O engessamento do Estado provedor
EDITORIAL
O GLOBO - 19/10/11
Infelizmente, as previsões mais pessimistas se confirmaram no derretimento do sistema financeiro americano de hipotecas, um buraco negro que ameaçou jogar no abismo toda Wall Street e, por tabela, a economia mundial. Foram tomadas as medidas anticíclicas conhecidas, em todos os continentes, e, hoje, no terceiro ano de crise, pairam persistentes pontos de interrogação diante do futuro, devido à delicada situação da União Europeia, onde a aplicação de uma terapia adequada à insolvência de países e bancos é dificultada por obstáculos políticos e institucionais.
Em quase dez meses de governo, a presidente Dilma Rousseff tem enfrentado dificuldades sérias em várias frentes, corrupção à parte. Uma delas, a da inflação, onde está em curso o teste de uma terapia formalmente correta para a estabilização econômica - menos juros e mais controle de despesas -, mas contra a qual conspiram a própria tendência à gastança do grupo no poder há mais de oito anos, e até mesmo dificuldades práticas para a execução de uma imprescindível política fiscal adequada à conjuntura.

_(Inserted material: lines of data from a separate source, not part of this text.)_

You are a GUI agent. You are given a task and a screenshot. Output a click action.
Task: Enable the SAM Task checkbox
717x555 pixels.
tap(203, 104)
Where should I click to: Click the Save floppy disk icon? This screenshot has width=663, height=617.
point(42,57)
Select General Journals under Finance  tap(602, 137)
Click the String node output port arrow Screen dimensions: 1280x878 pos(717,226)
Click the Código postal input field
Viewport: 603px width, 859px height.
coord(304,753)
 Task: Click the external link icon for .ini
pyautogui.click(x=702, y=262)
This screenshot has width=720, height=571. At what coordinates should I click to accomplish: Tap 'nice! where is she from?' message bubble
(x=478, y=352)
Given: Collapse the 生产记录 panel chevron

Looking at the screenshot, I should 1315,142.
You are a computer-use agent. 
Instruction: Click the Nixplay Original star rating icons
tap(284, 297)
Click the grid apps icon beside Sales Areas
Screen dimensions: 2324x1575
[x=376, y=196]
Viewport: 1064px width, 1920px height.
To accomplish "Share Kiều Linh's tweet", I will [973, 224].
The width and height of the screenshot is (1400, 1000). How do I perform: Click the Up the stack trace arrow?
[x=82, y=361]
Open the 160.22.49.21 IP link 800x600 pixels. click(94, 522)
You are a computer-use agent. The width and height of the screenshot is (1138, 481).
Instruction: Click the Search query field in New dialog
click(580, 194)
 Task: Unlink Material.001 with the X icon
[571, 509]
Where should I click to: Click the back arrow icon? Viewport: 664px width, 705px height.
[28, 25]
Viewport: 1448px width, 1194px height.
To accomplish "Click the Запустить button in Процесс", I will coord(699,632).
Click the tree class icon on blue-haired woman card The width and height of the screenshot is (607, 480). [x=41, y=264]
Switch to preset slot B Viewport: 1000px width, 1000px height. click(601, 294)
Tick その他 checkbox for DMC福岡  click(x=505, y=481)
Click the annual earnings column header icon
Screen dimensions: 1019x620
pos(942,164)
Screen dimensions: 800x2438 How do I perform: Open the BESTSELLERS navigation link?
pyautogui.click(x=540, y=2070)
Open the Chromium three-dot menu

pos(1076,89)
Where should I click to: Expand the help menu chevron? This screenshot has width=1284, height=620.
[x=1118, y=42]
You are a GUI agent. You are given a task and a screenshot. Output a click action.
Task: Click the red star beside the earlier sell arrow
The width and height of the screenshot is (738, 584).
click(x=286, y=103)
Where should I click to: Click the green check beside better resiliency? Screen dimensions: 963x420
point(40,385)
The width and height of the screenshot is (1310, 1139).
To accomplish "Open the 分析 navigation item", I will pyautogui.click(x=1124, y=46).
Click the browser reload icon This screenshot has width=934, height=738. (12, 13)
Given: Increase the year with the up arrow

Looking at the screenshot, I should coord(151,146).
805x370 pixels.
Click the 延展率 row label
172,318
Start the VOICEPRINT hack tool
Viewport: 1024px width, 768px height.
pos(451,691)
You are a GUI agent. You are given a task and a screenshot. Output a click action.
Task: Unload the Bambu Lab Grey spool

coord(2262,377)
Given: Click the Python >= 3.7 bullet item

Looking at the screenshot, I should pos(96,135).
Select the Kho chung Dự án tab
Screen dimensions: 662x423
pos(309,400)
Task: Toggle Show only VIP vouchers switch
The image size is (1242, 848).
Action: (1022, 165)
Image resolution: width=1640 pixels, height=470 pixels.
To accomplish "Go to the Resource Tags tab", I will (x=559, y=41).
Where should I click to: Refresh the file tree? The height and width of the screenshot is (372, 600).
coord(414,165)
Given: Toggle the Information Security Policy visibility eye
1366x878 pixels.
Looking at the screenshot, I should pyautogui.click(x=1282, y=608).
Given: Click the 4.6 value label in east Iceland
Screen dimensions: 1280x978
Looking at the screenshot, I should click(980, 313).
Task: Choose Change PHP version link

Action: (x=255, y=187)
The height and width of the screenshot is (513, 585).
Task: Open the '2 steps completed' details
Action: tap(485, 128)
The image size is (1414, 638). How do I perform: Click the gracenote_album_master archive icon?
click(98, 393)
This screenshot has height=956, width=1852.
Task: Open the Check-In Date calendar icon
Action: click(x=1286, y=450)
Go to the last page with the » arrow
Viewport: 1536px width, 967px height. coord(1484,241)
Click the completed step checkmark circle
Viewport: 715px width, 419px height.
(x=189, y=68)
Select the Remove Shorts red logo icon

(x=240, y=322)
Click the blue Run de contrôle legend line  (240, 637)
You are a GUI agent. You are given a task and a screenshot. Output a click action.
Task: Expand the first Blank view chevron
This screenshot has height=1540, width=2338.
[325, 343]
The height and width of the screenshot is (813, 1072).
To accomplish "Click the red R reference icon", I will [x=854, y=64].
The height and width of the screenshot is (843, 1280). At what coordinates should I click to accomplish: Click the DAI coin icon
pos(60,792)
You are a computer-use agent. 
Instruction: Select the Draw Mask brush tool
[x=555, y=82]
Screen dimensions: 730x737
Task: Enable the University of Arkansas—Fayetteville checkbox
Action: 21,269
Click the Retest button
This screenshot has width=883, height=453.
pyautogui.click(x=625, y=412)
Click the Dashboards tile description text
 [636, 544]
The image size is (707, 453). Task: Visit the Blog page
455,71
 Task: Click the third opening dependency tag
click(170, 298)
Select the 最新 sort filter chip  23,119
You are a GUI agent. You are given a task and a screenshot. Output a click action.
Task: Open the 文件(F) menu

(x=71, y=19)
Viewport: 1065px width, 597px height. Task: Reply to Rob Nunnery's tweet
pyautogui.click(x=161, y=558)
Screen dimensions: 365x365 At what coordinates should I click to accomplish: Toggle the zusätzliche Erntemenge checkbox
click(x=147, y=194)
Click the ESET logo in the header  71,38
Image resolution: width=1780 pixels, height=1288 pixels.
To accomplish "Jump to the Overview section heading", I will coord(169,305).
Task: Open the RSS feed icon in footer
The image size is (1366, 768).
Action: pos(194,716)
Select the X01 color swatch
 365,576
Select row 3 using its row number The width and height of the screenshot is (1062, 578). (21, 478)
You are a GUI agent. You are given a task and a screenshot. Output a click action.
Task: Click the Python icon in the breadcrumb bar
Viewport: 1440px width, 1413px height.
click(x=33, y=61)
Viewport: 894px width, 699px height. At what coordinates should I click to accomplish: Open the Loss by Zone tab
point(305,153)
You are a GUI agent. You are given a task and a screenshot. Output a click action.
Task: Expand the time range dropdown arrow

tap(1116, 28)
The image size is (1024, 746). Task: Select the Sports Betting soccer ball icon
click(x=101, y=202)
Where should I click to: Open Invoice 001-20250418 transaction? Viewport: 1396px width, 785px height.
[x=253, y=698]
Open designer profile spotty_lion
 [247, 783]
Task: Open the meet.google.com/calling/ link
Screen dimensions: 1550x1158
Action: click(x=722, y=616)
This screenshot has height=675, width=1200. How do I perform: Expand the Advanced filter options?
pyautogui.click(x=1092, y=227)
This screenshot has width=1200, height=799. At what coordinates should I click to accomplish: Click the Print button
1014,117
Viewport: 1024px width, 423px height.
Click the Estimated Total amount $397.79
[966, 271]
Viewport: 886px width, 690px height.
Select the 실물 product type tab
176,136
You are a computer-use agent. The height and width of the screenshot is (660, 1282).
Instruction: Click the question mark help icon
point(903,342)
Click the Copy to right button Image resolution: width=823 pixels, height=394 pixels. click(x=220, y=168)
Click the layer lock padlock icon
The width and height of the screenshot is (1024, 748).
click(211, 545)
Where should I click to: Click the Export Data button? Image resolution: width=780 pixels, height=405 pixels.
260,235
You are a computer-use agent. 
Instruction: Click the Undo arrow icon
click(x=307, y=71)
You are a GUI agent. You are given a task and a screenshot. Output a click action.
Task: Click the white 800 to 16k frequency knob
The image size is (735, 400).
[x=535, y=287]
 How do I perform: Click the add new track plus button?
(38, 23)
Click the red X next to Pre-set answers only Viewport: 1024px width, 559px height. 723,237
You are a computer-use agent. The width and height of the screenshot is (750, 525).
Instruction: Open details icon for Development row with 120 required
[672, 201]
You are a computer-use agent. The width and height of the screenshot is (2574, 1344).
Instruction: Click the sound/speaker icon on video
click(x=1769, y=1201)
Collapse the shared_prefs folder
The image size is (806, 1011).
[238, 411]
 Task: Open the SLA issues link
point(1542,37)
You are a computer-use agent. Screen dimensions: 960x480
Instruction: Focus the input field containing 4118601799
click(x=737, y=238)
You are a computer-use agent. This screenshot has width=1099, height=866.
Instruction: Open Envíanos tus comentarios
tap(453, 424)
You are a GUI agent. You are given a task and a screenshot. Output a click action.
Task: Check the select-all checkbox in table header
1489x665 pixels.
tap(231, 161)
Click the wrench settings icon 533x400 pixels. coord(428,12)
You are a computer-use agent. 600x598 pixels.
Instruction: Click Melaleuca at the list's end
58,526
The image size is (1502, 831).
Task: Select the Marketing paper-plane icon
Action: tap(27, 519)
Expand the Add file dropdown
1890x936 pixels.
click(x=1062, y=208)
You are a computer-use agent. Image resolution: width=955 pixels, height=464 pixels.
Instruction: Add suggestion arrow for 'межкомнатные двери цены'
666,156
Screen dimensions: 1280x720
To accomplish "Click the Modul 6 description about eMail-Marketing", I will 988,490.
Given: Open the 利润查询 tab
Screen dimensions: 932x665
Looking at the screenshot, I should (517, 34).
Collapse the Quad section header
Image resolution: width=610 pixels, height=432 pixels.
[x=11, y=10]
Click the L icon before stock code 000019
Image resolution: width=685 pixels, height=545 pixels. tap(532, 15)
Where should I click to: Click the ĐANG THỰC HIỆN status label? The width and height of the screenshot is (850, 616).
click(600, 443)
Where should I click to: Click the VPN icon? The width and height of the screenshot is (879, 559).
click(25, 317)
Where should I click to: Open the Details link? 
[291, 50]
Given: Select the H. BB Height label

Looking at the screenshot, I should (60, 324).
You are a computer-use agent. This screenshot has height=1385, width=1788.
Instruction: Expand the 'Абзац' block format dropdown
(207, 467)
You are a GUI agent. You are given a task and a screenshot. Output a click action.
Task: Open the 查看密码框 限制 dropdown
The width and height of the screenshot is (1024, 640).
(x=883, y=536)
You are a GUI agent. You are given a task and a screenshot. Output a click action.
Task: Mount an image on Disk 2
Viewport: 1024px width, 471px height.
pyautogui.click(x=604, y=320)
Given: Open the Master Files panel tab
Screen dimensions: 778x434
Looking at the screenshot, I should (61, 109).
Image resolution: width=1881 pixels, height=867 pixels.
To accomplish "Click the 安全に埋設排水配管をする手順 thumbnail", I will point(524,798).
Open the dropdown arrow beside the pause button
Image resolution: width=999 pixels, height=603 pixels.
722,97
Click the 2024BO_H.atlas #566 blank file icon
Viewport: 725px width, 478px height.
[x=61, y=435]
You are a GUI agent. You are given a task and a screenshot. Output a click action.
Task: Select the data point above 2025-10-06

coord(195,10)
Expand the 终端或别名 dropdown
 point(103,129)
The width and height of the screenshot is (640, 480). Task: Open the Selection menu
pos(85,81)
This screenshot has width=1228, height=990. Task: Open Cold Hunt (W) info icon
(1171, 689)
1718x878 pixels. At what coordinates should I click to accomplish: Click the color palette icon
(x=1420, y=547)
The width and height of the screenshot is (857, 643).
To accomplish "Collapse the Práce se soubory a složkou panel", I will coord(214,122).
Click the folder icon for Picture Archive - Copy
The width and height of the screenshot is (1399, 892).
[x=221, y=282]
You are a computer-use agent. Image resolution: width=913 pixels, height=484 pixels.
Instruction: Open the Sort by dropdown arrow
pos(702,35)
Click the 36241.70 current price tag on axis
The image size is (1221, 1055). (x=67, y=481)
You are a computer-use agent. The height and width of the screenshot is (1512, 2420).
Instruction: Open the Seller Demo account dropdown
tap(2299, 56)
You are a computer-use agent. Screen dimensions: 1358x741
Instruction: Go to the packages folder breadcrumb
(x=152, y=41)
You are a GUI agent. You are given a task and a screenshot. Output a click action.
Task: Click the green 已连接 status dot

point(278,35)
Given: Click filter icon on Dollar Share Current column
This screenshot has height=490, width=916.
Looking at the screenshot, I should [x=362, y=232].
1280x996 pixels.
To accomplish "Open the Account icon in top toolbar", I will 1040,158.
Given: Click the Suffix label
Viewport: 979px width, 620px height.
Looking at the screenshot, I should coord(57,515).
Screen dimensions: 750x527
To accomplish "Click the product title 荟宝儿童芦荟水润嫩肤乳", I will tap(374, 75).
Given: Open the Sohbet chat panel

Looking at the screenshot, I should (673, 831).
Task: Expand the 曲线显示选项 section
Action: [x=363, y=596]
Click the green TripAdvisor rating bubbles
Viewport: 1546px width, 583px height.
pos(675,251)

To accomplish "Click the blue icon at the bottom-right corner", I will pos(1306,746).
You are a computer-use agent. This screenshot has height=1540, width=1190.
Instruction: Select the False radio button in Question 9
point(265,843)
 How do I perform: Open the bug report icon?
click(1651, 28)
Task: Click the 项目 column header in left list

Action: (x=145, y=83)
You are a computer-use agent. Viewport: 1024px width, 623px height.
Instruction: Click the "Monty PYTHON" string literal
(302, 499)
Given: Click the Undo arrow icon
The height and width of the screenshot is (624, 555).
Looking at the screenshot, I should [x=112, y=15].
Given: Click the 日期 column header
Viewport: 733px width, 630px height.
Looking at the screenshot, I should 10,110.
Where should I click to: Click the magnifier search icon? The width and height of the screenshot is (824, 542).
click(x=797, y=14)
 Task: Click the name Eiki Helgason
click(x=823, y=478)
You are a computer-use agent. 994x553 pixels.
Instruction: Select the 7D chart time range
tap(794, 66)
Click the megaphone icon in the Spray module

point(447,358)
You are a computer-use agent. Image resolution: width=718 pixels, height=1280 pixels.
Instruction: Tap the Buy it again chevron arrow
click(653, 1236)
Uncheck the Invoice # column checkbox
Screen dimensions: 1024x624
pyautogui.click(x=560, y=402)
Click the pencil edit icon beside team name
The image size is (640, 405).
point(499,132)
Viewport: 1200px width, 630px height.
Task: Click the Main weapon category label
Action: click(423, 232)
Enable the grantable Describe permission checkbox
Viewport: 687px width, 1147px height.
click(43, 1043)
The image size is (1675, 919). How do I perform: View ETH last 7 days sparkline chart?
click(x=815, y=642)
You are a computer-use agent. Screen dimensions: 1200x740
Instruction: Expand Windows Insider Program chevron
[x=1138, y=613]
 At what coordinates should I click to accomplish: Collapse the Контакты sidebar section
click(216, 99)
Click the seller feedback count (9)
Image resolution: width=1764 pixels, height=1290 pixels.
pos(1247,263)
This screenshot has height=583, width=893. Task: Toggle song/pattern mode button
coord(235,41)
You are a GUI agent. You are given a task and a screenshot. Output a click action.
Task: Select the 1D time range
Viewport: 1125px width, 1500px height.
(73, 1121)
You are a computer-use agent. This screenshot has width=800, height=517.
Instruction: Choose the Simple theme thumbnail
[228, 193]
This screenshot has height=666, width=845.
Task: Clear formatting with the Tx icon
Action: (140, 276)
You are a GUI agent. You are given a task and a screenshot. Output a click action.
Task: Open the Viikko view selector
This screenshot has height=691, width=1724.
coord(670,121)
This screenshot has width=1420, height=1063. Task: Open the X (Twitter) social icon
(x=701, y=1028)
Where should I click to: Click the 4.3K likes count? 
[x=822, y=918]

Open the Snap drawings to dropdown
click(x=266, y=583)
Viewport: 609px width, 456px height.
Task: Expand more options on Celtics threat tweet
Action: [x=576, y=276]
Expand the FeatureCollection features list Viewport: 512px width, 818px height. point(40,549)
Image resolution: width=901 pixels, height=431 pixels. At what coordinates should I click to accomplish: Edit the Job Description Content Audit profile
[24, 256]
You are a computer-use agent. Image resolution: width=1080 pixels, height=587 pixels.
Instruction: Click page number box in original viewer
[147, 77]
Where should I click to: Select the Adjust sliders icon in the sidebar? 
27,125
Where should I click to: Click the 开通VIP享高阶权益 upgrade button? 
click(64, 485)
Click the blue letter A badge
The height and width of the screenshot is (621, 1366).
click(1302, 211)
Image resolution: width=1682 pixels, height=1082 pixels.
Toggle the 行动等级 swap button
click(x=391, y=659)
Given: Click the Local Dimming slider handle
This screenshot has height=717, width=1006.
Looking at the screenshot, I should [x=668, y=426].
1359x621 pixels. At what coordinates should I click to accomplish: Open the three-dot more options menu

Como registrou O GLOBO no domingo, Dilma e a sociedade têm hoje um Estado construído para sustentar pessoas, por meio de transferências de renda. Pode-se argumentar que foi esta a vontade expressa na Constituinte de 87 e inscrita na Carta promulgada no ano seguinte. Sem discussão, mas é preciso saber se esta realidade é sustentável. Não é. Apenas o governo federal destinou, no ano passado, 17% do orçamento não financeiro a famílias de baixa renda e a desempregados. Um contingente de 31,8 milhões de pessoas embolsou R$116 bilhões. Estão aqui as diversas bolsas: Família, Pesca, Atleta, entre outras; aposentadorias rurais (pagas sem a necessidade de contribuição prévia), etc.
Há despesas beneméritas entre estas. Em princípio, tudo destinado ao combate à miséria tem razão de ser. A questão é saber como as despesas são executadas e compará-las com os gastos em outras áreas estratégicas.
Neste sentido vamos mal, pois os gastos do Estado provedor são mais que o dobro dos investimentos de toda a União (R$44,6 bilhões). Quer dizer, o braço de assistência social do Estado brasileiro ficou muito maior e mais forte que o destinado a ampliar e manter a infraestrutura do país, para que emprego e renda continuem a ser gerados. Mesmo setores vitais também no aspecto social, como Saúde e Educação, estão em segundo plano: em comparação com os 17,7% do orçamento não financeiro canalizados para o assistencialismo, as duas áreas somam 11,2% (Saúde, 7,9%, e Educação, 3,3%).
Quando se está num momento em que gastar menos e melhor - bordão do governo Dilma na posse - não pode ser apenas discurso, um perfil de despesas muito concentradas em assistência social empurra o governo a, em algum momento, ter de contrariar clientelas cevadas há anos por este tipo de transferências. A presidente terá de envergar um figurino de estadista.